Mark Morris at Tanglewood
By JANINE PARKER  |  July 2, 2008
Mark-Morris-inside.jpg
POETS AND CLOWNS MMDG: offers romance with a nose for the absurd.

Youth, it’s said, is wasted on the young, and that used to be an almost universal truth in the dance world, where dancers could be “retired” by age 26 or so, just when their life — and therefore their art — was beginning to deepen. Now it’s de rigueur for dancers to ripen, as they perform into their upper 30s, 40s, even 50s. Often they can still kick their ears, but who cares, listen to what they’re saying.

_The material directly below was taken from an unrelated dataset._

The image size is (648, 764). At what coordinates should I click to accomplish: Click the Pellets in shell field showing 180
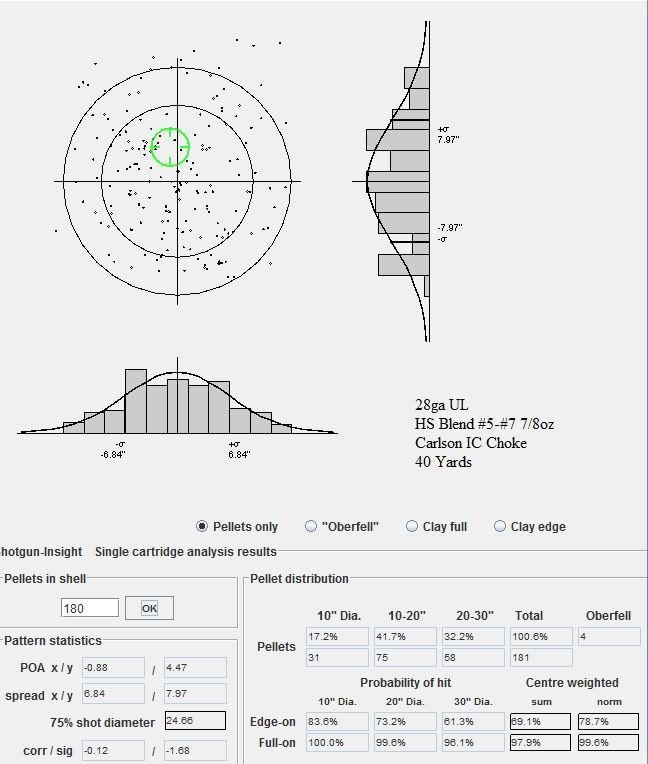pos(89,608)
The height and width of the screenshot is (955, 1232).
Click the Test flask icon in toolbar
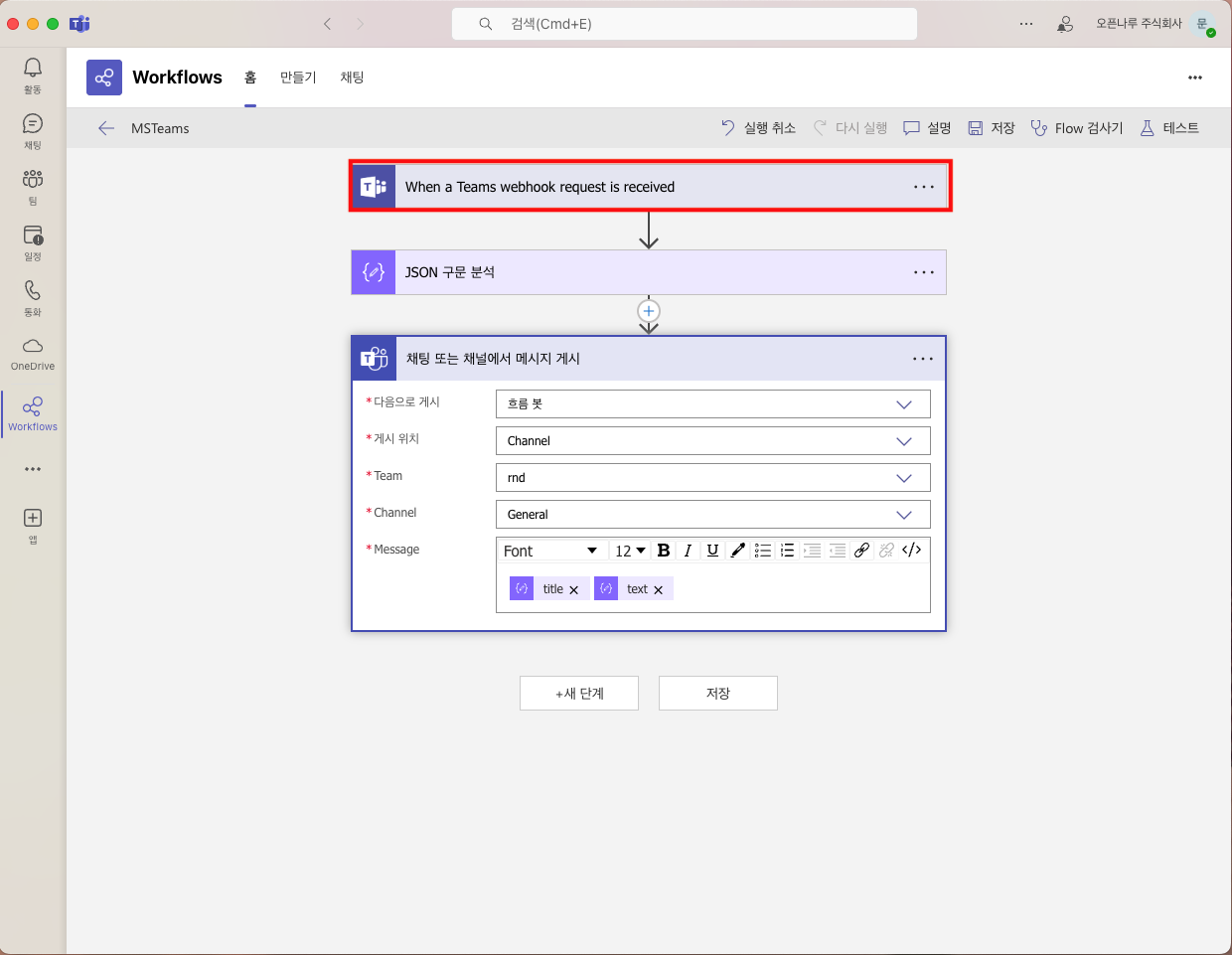[1148, 128]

Such gravitas enriched the appearance of the Mark Morris Dance Group last week at Tanglewood’s lovely Seiji Ozawa Hall. The program promised a breezy evening of dancers waltzing and viewers sighing to Brahms and Schubert (with a bit of Barber thrown in to keep everyone sharp). Performed one way, it could have been too much waltzing and sighing, too much pretty. Of course, the Morris youngsters have much to offer; the point is that the presence of company veterans infuses MMDG with a maturity that both grounded and lifted this presentation to a higher plane.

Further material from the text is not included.